Prerequisite: ../01_Architecture/01_Transformer.md. Covers LLaVA, Qwen-VL, and GPT-4V architectures. See Also: ../07_Paper_Tracking/05_Multimodal_Frontiers.md (latest multimodal papers), ../../04_Solutions/09_Vertical_Scenario_Templates.md (multimodal in industry verticals).
All modern Vision-Language Models (VLMs) share a three-component design:
Image → [Vision Encoder] → [Connector/Projector] → [LLM Backbone] → Text
| Encoder | Resolution | Patch Size | Output | Used By |
|---|---|---|---|---|
| CLIP ViT-L/14 | 336×336 | 14×14 | 576 tokens | LLaVA 1.5 |
| EVA-CLIP | 448×448 | 14×14 | 1024 tokens | InternVL |
| SigLIP-So400m | 224 / 448 | 14×14 | 256 / 1024 tokens | PaliGemma |
| Native ViT | Dynamic | 14×14 | Variable | GPT-4V |
Crucial Detail: Most VLMs (e.g., LLaVA) use features from the penultimate layer (倒数第二层) of the vision encoder, as the final layer is too specialized for contrastive matching and lacks spatial detail needed for reasoning.
The connector bridges the vision and language representation spaces:
-
Linear Projection (LLaVA v1): Single linear layer
$W \in \mathbb{R}^{d_{vis} \times d_{llm}}$ . Simple but effective. - MLP Projector (LLaVA v1.5): Two-layer MLP with GELU activation. Standard choice.
- Cross-Attention Resampler (Flamingo/Qwen-VL): Uses learnable queries to compress visual tokens to a fixed count (e.g., 256 → 64). Reduces compute cost.
- C-Abstractor (Honeybee): Convolutional abstractor preserving spatial locality.
- Goal: Align vision encoder output space with LLM input space.
- Data: Large-scale image-caption pairs (e.g., LAION-5B, CC-12M).
- What's trained: Only the connector. Vision encoder and LLM are frozen.
- Goal: Teach the model to follow visual instructions (VQA, OCR, reasoning).
- Data: High-quality visual instruction data (LLaVA-Instruct-150K, ShareGPT4V).
- What's trained: Connector + LLM (often via LoRA).
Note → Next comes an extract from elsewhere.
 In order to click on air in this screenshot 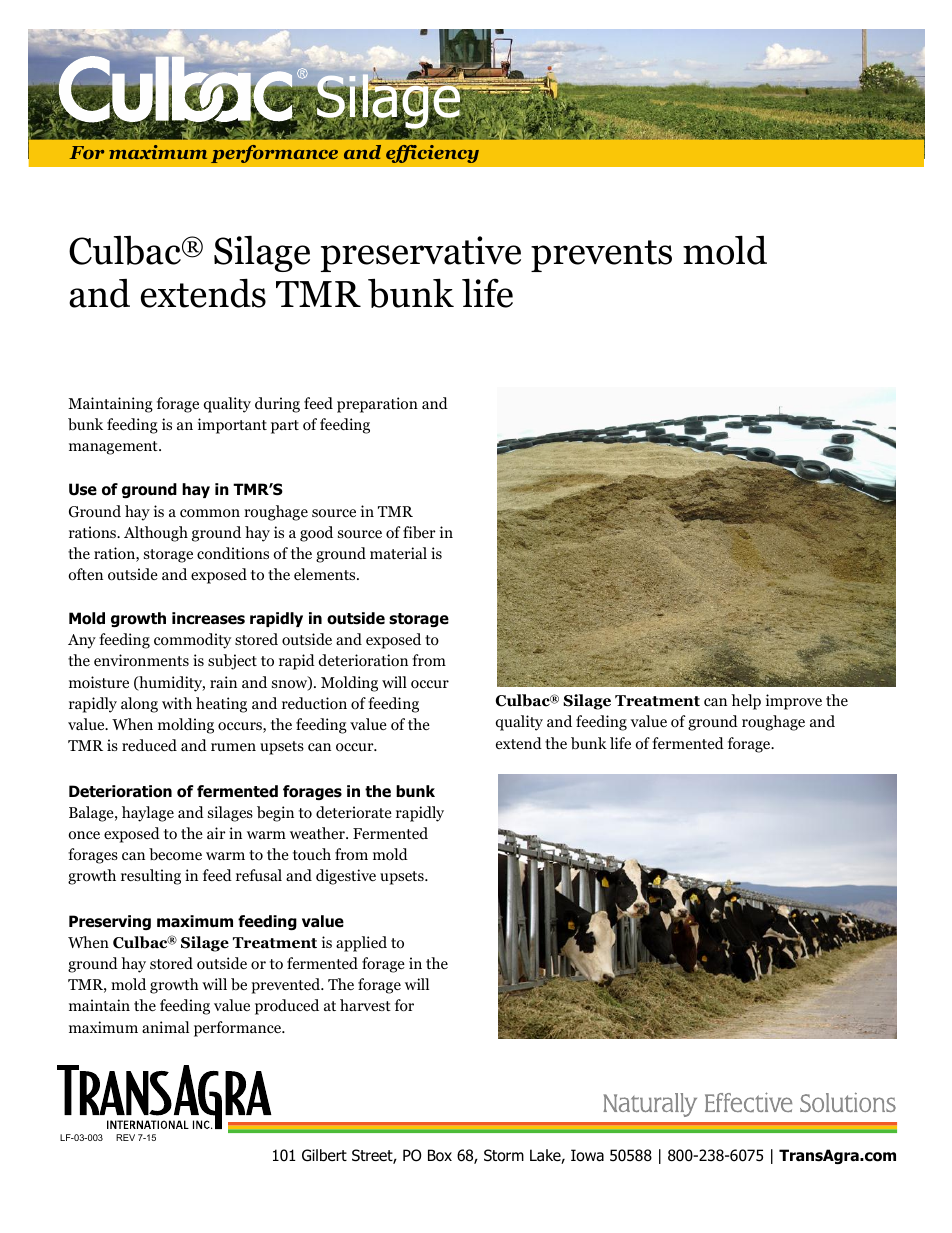, I will do `click(216, 833)`.
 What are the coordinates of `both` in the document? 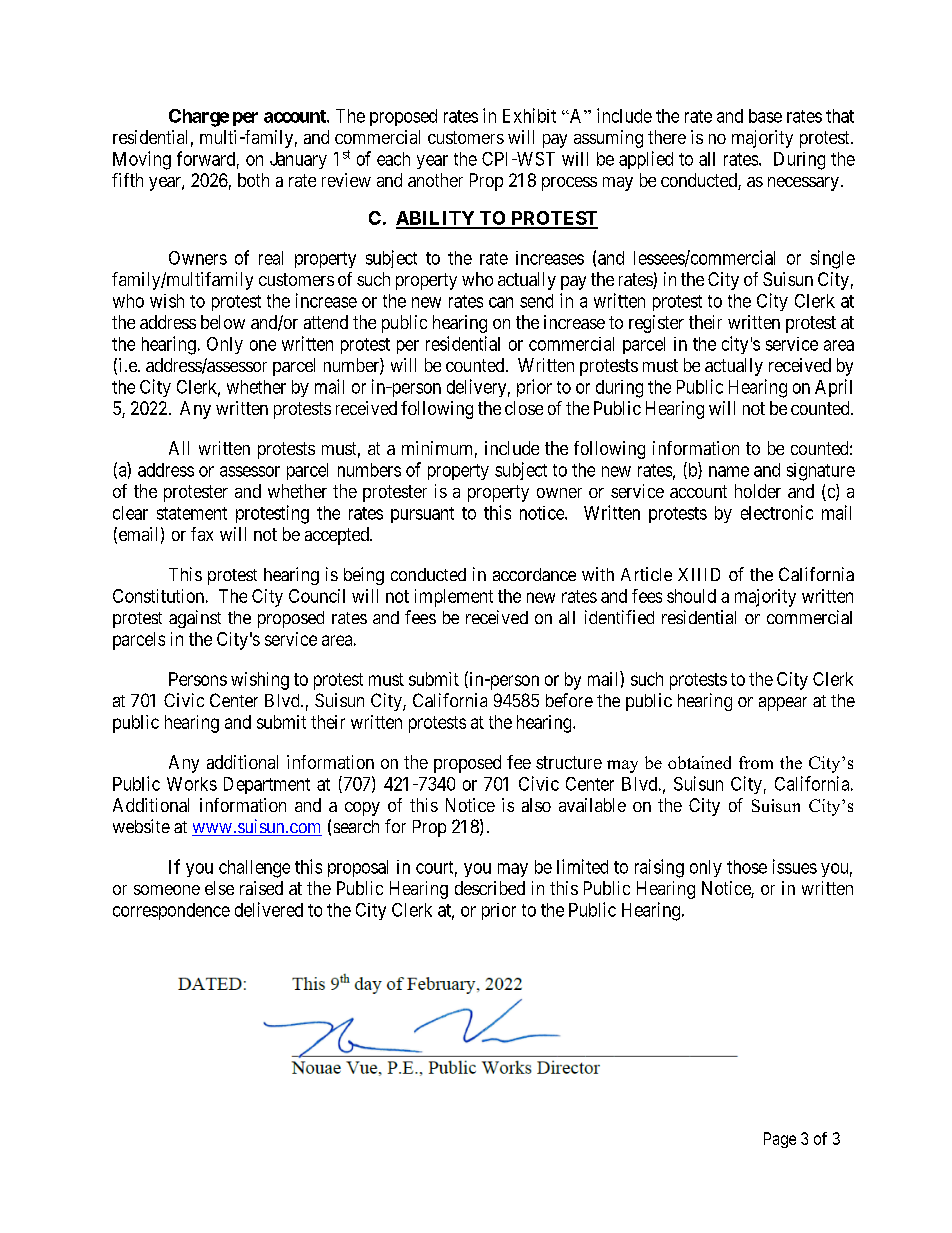 It's located at (253, 180).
Vision encoder typically stays frozen.
Fixed-resolution encoders waste compute on simple images and lose detail on complex ones. AnyRes (LLaVA-NeXT, InternVL 1.5):
- Divide the input image into tiles matching the encoder's native resolution.
- Encode each tile independently.
- Concatenate all tile tokens + a downscaled global view.
- Impact: Enables OCR and fine-grained document understanding.
High-resolution images produce thousands of visual tokens, overwhelming the LLM context. Solutions:
- Pixel Shuffle (InternVL 2): Spatially merge adjacent tokens, reducing count by 4x.
- Perceiver Resampler (Flamingo): Fixed-length output regardless of input resolution.
- LLaVA 1.0 (2023): Proved that a simple linear projection + visual instruction tuning is surprisingly effective.
- LLaVA 1.5: MLP projector + higher resolution (336px) → significant gains.
- LLaVA-NeXT: AnyRes + more data → competitive with proprietary models.
Architecture not disclosed. Key capabilities:
- Native multi-image understanding.
- Interleaved image-text reasoning.
- OCR and spatial reasoning at production quality.
- Cross-attention resampler with 256 learnable queries.
- Supports bounding box grounding (outputting coordinates).
- Liu et al. (2023): Visual Instruction Tuning (LLaVA).
- Alayrac et al. (2022): Flamingo: a Visual Language Model for Few-Shot Learning.
- Bai et al. (2023): Qwen-VL: A Versatile Vision-Language Model.
- Chen et al. (2023): InternVL: Scaling up Vision Foundation Models and Aligning for Generic Visual-Linguistic Tasks (v1 report; 2024 for v1.5/v2).